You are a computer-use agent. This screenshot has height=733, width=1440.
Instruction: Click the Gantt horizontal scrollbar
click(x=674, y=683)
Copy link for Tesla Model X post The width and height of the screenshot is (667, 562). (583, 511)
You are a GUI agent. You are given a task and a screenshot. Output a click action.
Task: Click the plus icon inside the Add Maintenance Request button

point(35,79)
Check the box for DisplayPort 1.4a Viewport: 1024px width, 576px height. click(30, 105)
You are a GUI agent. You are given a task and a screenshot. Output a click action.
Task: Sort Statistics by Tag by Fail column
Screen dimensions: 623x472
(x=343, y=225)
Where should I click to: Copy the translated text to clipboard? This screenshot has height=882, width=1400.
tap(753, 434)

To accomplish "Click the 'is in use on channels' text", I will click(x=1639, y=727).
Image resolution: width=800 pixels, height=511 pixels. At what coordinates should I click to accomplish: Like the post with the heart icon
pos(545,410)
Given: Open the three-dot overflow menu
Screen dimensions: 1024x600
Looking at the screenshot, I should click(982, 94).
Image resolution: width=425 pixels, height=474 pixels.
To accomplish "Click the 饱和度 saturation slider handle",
============================================================
> **Your objective**
Repeat, word for word, the lines from the start of the records to the line that contains "Check the box", both of them included, and no others.

> **Result of the exercise**
You are a computer-use agent. This screenshot has height=733, width=1440.
Instruction: Click the Gantt horizontal scrollbar
click(x=674, y=683)
Copy link for Tesla Model X post The width and height of the screenshot is (667, 562). (583, 511)
You are a GUI agent. You are given a task and a screenshot. Output a click action.
Task: Click the plus icon inside the Add Maintenance Request button

point(35,79)
Check the box for DisplayPort 1.4a Viewport: 1024px width, 576px height. click(30, 105)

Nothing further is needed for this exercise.